Define the equivalence relation $\sim$ as follows: If $M,N$ are two $8\times 8$ binary matrices (all elements are $0$ or $1$), say that $M \sim N$ if you can transform $M$ into $N$ by a sequence of moves, where each move picks some pair $(i,j)$ and swaps rows $i$ and $j$ and then swaps columns $i$ and $j$. For example, \begin{equation} \left( \begin{array}{ccc} 0 & 0 & 0 \\ 0 & 1 & 1 \\ 1 & 0 & 0 \end{array} \right) \sim \left( \begin{array}{ccc} 1 & 0 & 1 \\ 0 & 0 & 0 \\ 0 & 1 & 0 \end{array} \right). \end{equation} This equivalence relation induces a set of equivalence classes.

Is there a way to define a canonical representative for each equivalence class, so that given any matrix $M$, we can efficiently compute the canonical representative $M^*$ corresponding to the equivalence class containing $M$? I'm hoping for a simple and efficient algorithm to compute the canonical representative.

For instance, one way to define a canonical representative for matrix $M$ would be as follows: among all matrices $N$ that are equivalent to $M$, choose the one that is lexicographically first.
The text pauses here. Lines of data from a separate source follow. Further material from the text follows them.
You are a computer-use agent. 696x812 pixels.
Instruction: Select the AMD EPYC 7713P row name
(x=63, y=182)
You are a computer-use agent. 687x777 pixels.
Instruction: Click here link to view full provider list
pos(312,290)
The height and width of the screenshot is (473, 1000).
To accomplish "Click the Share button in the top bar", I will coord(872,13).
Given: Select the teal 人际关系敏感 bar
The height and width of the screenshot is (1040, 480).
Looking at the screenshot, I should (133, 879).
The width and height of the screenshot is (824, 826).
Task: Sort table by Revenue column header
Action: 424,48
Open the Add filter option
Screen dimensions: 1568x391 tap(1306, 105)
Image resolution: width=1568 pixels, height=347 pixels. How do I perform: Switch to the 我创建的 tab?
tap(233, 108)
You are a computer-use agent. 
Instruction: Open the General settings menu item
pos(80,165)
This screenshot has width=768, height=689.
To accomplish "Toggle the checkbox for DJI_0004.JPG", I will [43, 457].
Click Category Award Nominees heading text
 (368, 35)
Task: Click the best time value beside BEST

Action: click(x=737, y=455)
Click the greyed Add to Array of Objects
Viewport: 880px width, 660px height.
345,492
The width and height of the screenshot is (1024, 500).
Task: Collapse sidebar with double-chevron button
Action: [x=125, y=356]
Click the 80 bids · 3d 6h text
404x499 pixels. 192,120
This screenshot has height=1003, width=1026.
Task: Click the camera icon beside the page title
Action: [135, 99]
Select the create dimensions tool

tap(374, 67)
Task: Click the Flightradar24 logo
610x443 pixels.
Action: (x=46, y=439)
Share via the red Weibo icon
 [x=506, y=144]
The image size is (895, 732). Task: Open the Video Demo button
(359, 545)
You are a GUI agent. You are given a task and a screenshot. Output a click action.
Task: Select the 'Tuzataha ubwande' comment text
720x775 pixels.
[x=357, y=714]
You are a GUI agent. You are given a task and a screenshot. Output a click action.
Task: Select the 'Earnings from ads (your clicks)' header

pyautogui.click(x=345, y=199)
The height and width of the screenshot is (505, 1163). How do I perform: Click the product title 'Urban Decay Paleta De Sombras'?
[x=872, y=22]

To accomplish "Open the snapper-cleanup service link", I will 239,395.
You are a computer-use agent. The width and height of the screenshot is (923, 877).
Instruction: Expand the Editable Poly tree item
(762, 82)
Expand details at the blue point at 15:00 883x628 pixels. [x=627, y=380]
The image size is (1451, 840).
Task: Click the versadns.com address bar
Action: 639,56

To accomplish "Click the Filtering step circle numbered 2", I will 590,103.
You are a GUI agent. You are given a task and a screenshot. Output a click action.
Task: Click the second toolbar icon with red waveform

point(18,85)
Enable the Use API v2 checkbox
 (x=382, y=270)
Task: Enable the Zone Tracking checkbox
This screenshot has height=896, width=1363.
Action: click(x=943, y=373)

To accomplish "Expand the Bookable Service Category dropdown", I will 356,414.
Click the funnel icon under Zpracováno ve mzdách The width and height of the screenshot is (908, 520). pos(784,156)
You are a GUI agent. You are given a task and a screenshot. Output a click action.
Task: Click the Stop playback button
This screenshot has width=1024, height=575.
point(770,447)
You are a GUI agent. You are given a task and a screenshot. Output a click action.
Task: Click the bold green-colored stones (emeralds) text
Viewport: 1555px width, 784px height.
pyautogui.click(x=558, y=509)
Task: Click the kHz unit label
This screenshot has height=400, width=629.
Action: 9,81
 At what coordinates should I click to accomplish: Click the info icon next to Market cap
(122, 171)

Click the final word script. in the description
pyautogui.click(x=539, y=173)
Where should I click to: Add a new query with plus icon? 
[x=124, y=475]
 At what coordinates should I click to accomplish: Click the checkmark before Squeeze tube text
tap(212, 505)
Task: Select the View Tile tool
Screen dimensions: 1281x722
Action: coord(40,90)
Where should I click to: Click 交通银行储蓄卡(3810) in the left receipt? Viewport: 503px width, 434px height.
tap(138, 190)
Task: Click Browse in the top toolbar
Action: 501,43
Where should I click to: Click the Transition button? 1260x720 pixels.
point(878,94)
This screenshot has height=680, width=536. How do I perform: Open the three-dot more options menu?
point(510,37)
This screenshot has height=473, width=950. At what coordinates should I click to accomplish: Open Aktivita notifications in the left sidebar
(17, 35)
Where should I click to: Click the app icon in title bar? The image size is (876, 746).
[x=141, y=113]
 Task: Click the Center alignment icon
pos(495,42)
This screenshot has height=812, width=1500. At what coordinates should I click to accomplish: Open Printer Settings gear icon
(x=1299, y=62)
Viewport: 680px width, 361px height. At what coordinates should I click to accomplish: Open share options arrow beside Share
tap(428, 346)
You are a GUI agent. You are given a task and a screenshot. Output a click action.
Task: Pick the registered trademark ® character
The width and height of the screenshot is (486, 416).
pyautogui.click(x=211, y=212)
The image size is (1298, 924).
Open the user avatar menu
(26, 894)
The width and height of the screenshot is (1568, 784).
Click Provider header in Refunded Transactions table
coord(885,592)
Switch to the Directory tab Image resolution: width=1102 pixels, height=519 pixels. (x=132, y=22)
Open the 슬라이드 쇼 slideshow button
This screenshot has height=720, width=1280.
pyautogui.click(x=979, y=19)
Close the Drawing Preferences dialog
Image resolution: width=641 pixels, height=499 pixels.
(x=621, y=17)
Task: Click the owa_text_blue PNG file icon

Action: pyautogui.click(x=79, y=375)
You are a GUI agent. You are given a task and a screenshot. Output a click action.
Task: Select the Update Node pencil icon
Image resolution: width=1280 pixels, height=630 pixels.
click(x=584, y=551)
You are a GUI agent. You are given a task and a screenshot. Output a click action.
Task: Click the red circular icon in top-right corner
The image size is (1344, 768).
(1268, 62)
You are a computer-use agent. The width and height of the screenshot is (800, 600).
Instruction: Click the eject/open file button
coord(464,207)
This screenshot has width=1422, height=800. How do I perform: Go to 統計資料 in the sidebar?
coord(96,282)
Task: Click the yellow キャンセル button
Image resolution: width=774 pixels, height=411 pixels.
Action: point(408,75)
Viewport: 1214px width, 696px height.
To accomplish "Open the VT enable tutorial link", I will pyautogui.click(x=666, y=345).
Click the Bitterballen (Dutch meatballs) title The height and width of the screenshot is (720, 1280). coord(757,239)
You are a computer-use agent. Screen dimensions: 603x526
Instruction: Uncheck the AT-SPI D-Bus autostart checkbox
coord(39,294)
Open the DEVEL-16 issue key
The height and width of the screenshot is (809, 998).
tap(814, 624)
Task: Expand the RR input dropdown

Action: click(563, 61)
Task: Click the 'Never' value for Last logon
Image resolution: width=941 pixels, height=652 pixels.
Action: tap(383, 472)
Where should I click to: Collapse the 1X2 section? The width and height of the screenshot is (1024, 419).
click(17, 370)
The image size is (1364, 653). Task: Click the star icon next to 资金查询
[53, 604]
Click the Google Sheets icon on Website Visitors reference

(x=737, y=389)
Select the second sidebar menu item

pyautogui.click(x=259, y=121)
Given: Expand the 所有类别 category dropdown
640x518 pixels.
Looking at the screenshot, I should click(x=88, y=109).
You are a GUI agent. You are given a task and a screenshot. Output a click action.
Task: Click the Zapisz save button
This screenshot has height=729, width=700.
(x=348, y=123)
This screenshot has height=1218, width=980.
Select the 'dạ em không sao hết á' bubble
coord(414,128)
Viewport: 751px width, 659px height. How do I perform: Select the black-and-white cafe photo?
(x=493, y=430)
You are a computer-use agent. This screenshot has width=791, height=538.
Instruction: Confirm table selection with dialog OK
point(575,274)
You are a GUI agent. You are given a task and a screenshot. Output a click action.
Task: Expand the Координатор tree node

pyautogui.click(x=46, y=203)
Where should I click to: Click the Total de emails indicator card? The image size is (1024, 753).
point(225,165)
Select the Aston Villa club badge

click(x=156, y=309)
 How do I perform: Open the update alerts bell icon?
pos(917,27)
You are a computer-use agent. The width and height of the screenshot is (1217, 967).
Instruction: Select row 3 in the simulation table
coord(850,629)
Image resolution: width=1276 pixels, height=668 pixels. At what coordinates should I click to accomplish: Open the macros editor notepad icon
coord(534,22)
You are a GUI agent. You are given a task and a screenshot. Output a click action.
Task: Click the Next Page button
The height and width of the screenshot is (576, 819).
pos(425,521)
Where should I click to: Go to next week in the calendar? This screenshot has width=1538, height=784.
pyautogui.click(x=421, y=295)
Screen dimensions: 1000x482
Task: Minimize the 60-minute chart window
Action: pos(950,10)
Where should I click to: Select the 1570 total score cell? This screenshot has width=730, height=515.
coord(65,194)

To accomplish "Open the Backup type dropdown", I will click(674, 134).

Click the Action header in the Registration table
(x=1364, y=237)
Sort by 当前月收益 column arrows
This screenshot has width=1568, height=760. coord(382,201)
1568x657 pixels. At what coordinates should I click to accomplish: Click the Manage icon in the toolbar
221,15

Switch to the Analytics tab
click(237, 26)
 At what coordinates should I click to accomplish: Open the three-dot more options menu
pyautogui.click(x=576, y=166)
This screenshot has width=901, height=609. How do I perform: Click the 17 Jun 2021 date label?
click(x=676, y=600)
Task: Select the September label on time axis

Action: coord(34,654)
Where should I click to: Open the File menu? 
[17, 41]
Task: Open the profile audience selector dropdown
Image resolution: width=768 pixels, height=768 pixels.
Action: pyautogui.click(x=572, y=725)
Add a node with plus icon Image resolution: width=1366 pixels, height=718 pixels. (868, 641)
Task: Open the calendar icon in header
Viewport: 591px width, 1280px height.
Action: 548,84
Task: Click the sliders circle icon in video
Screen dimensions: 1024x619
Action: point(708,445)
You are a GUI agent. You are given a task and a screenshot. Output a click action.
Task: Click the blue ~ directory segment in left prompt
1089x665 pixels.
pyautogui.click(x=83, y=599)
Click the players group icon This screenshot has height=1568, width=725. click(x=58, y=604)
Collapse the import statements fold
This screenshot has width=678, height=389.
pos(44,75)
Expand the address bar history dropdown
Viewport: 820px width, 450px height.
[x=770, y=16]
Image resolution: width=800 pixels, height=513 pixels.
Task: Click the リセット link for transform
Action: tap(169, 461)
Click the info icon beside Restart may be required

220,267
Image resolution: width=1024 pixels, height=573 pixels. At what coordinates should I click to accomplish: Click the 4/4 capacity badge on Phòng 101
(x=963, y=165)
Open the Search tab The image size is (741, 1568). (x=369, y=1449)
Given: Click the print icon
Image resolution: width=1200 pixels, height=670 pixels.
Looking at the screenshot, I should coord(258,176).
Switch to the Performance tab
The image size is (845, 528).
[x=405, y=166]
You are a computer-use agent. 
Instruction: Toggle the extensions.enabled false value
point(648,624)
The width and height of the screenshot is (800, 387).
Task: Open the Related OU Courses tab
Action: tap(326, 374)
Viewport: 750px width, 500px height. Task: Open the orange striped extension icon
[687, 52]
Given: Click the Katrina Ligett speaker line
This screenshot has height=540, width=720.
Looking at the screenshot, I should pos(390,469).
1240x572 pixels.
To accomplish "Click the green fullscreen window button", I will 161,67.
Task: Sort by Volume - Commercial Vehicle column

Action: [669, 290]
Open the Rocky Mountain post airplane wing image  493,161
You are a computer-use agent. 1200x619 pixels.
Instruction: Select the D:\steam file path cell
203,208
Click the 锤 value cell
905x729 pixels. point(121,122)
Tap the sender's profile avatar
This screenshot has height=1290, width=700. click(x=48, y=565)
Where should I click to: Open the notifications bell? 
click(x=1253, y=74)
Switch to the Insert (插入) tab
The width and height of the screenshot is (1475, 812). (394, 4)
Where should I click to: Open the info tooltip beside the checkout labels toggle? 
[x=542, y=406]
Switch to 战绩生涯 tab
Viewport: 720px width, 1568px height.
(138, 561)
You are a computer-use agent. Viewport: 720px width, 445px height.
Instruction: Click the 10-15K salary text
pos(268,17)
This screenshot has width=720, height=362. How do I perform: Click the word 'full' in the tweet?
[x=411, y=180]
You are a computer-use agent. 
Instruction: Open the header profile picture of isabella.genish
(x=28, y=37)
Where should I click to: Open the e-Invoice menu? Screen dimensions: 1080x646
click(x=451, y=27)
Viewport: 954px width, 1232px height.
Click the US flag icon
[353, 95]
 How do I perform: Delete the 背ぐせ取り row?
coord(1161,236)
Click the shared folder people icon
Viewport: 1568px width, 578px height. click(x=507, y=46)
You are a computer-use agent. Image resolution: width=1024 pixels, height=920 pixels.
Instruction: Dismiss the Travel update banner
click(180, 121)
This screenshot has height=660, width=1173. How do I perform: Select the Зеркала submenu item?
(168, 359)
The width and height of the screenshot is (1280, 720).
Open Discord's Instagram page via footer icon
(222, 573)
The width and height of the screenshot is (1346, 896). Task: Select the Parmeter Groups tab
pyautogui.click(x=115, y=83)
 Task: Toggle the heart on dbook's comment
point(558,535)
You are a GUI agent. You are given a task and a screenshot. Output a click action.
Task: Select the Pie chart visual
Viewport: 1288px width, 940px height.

However, I don't know of any fast way to compute the canonical representative corresponding to a given matrix $M$. (One could enumerate all matrices that are equivalent to $M$ by trying all $8!$ possible permutations, and then check which one is lexicographically first, but this is inefficient: it requires $8! \approx 2^{15.3}$ steps of computation, which is too much.) Is there a better approach?

Alternatively, is there a way to define a canonical representative for each equivalence class, so that we can quickly test any given matrix $M$ to determine whether it is in canonical form? (i.e., there is an efficient algorithm to check this)

A good answer to this question might help solve Constructing inequivalent binary matrices.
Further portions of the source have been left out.